Definition
A type of occluded front that forms when a fast-moving cold front catches up to a slow-moving warm front, and the air behind the cold front is warmer (less dense) than the cool air ahead of the warm front. The advancing air rides up and over the cooler air ahead, lifting the original warm front aloft. The result is a frontal system with cool air at the surface, cold air aloft ahead, and warm air aloft behind.
Plain English
When a cold front catches up to a warm front but the air behind the cold front is actually warmer than the cool air sitting ahead of the warm front. The warmer pushing air slides up over the colder air on the ground, and the two fronts merge into one combined front.
Context Anchor
Seen in aviation weather study, surface weather analysis, and discussions of clouds and precipitation near occluded fronts.
Derivation
Called a warm front occlusion because the air mass overtaking the system is warmer than the air ahead of it — the opposite of a cold front occlusion.
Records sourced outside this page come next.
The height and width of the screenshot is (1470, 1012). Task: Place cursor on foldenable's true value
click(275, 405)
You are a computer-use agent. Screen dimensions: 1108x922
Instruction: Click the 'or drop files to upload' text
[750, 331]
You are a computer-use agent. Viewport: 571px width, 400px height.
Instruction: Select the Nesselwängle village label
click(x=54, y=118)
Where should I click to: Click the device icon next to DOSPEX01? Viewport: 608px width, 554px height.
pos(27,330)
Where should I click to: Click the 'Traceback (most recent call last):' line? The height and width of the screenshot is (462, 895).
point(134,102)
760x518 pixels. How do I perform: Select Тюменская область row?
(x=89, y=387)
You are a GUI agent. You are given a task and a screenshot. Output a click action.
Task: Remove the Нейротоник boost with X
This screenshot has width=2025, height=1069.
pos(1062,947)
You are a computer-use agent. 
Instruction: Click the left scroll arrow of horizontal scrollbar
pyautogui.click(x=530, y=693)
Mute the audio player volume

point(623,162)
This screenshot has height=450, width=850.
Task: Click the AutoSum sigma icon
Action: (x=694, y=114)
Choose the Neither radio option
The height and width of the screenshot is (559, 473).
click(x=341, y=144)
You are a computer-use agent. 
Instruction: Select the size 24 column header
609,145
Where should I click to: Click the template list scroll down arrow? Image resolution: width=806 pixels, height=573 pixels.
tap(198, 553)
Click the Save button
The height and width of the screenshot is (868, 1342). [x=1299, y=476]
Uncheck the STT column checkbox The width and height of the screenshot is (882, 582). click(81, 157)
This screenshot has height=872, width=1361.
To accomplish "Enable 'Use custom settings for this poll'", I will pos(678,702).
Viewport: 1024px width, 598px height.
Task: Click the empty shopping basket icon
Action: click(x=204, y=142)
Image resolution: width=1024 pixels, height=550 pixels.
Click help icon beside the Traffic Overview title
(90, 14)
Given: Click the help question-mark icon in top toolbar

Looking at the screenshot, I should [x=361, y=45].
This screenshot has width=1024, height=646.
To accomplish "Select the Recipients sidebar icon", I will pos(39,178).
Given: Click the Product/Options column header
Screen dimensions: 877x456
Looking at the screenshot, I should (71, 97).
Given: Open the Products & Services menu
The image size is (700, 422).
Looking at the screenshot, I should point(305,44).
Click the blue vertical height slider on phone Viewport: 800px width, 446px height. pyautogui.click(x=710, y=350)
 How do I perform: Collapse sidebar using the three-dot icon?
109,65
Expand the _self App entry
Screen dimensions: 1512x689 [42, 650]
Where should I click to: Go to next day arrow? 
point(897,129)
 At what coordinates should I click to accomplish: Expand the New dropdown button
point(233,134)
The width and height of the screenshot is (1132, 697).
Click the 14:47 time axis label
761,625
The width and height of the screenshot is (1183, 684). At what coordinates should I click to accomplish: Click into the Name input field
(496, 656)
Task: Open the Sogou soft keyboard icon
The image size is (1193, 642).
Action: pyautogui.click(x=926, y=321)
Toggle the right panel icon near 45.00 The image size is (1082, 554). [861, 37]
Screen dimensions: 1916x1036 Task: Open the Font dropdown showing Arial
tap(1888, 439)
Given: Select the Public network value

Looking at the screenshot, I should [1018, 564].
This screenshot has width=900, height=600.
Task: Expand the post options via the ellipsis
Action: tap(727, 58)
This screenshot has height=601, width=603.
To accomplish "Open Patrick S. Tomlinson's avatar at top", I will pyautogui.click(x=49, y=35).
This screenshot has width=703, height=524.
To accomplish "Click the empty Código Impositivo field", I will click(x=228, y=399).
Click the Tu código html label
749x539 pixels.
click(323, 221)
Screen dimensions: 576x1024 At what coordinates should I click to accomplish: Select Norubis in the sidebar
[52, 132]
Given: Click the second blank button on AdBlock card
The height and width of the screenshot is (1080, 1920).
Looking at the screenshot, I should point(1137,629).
The word occlusion comes from the Latin occludere, meaning to shut or close off; here, the warm air gets closed off from the surface as the two fronts merge.
Why Pilots Care
This front produces widespread low ceilings, reduced visibility, and possible icing or turbulence that can affect flight planning and safety.
Grounding Statement
Picture very cold air lying on the ground ahead of the system while less-cold air from behind glides up over it, forcing the warmer air upward.
Intuition Check
“Warm” does not mean the weather will feel warm or pleasant. Here it means the air behind the catching cold front is warmer than the colder air already ahead of the warm front. “Front” does not mean the front side of a storm. In weather, it means a boundary between different air masses.
Example Sentence 1
The briefer pointed out a warm front occlusion across the route, warning of widespread low ceilings and steady rain along the entire leg.
Example Sentence 2
During the weather briefing the instructor noted that a warm front occlusion often brings prolonged instrument conditions compared with a standard warm front.